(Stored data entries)

==============================

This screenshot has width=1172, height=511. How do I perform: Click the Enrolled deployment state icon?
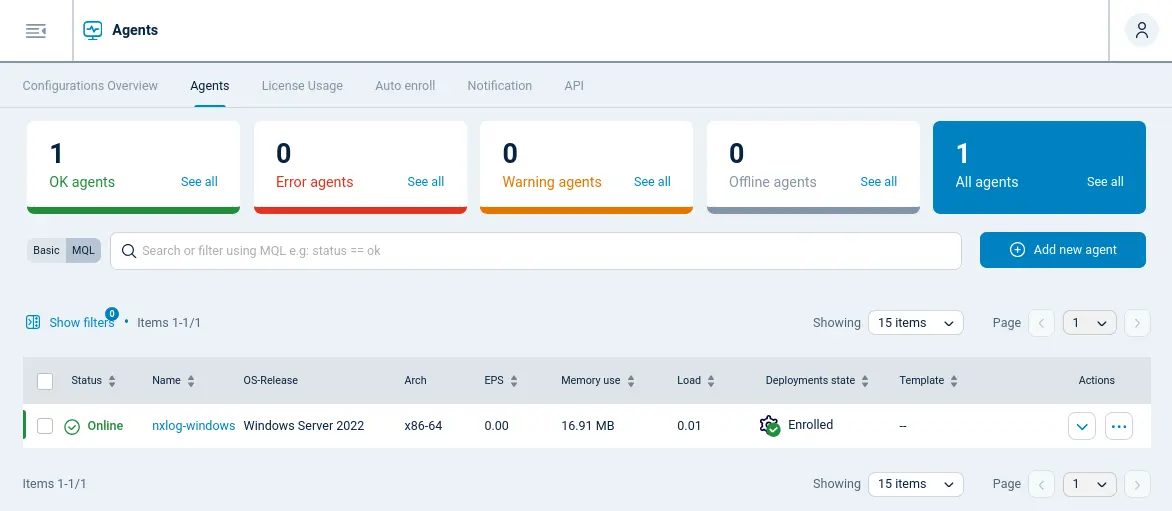(769, 425)
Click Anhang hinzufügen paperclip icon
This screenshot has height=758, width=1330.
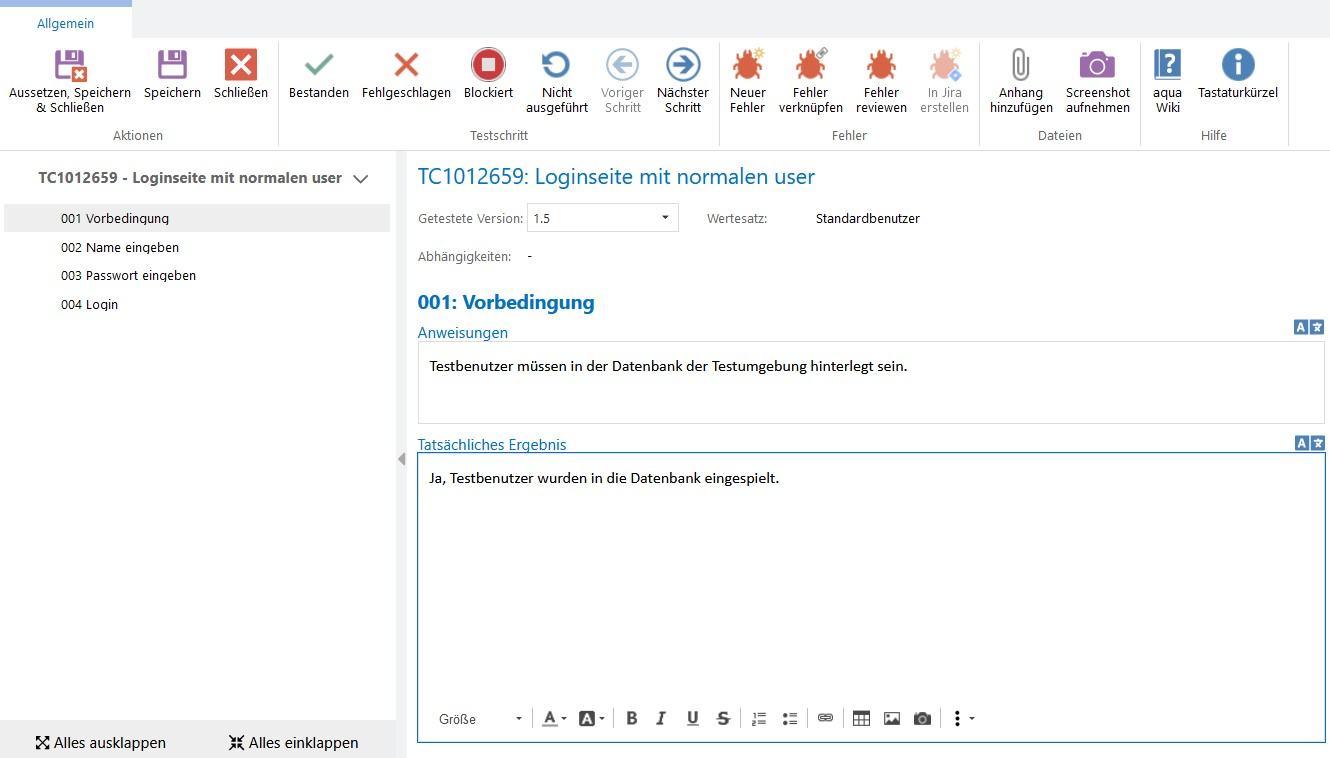point(1021,80)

==============================

### [WORK ITEM]
What is needed is an exact transcription of every entry, minus the pictures.

### [TASK OUTPUT]
This screenshot has width=1172, height=511. How do I perform: Click the Enrolled deployment state icon?
(769, 425)
Click Anhang hinzufügen paperclip icon
This screenshot has height=758, width=1330.
point(1021,80)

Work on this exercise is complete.